New and extensive data processing powers proposed for Europol

The European Law Blog will be taking a summer recess. We’ll be back in September with new commentaries. Please do send us on your contributions throughout this period and we will get back to you in due course. Happy Holidays to all our readers!


The European Commission plans to considerably expand the data processing powers of Europol, the EU’s law enforcement agency. In December 2020, the Commission published a proposal for a Regulation amending Regulation 2016/794 (Europol Regulation). In view of the Commission, increasingly digital and complex security threats necessitate new powers for Europol so that it can continue to effectively support and strengthen action by national authorities.

The proposed amendments to the Europol Regulation can be divided up into nine thematic blocks:

  • Enabling Europol to cooperate effectively with private parties;
  • Enabling Europol to process large and complex datasets;
  • Strengthening Europol’s role on research and innovation;
  • Enabling Europol to enter data into the Schengen Information System;
  • Strengthening Europol’s cooperation with third countries;
  • Strengthening Europol’s cooperation with the European Public Prosecutor Office;
  • Clarifying that Europol may request the initiation of an investigation of a crime affecting a common interest covered by a Union policy;
  • Strengthening the data protection framework applicable to Europol;
  • Other provisions, such as support for Member States’ high value target investigations, information processing for judicial proceedings, and increased parliamentary scrutiny.

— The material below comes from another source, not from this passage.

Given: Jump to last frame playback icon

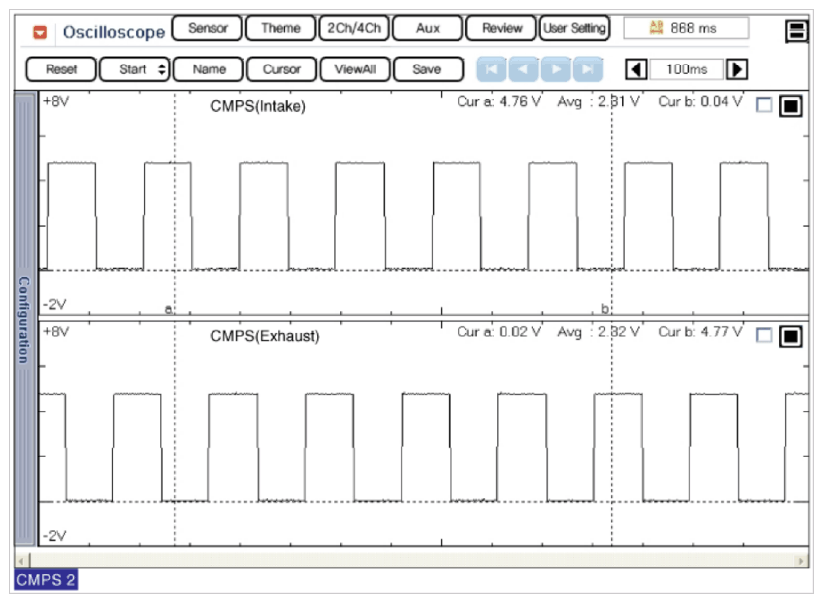Looking at the screenshot, I should point(588,69).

As a preliminary point, it should be stressed that parts of the proposed amendments aim to legalize personal data processing activities which Europol is already conducting, such as the processing of large datasets and the processing of data about individuals who are not linked to any criminal activity. After an inquiry, the EDPS in its decision of September 2020 admonished Europol for these (currently) unlawful data processing activities and urged Europol to mitigate the risks created by these data processing activities. The Commission responded to the EDPS’s admonishment by proposing certain amendments to the Europol Regulation to create a legal basis for Europol’s extensive data processing activities.

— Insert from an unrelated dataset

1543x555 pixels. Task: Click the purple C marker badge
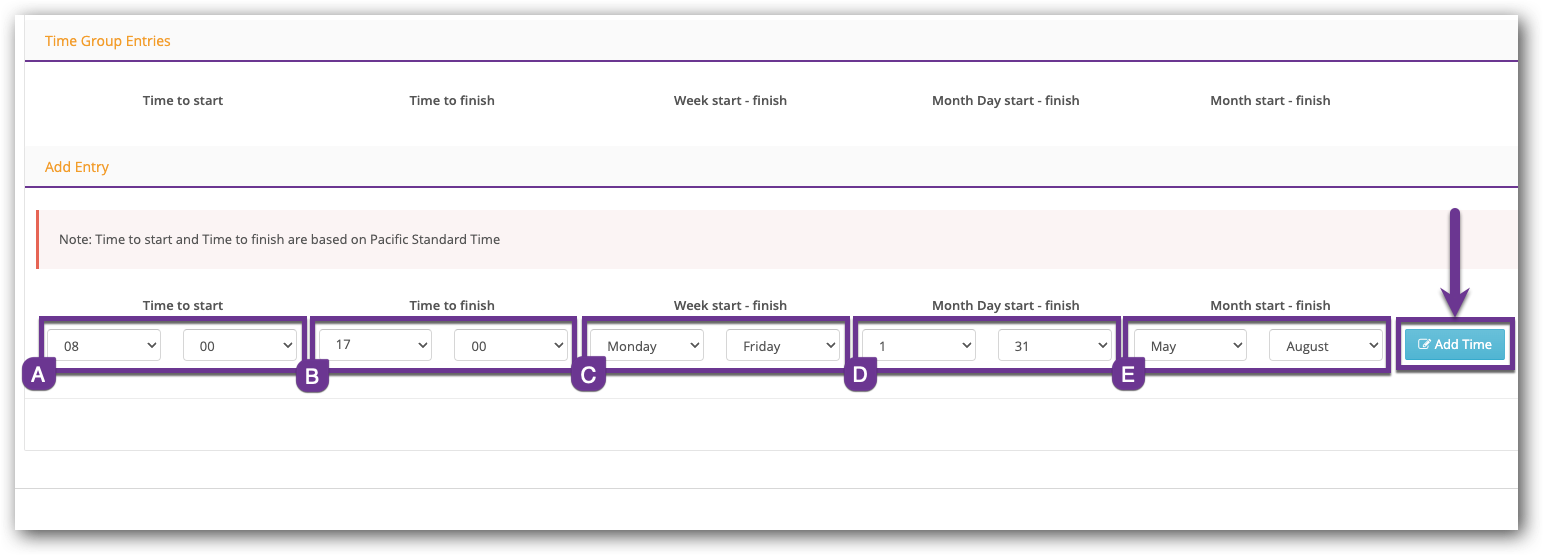[588, 376]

This contribution focuses on the new data processing powers of Europol. These data processing powers relate to personal data which Europol receives via national intermediaries and private parties or which Europol collects via publicly available sources. The contribution makes four points. First, there is a tension between Europol’s new proactive data processing powers and its legally mandated supportive role. Second, the proposed amendments follow a problematic logic in which new data processing powers for Europol are justified by the fact that Europol receives large datasets. Third, the new data processing powers are regulated by open norms which are hard to oversee or supervise. Fourth, the proposed amendments incentive voluntary data sharing by private parties to Europol, with which procedural safeguards for fundamental rights are circumvented.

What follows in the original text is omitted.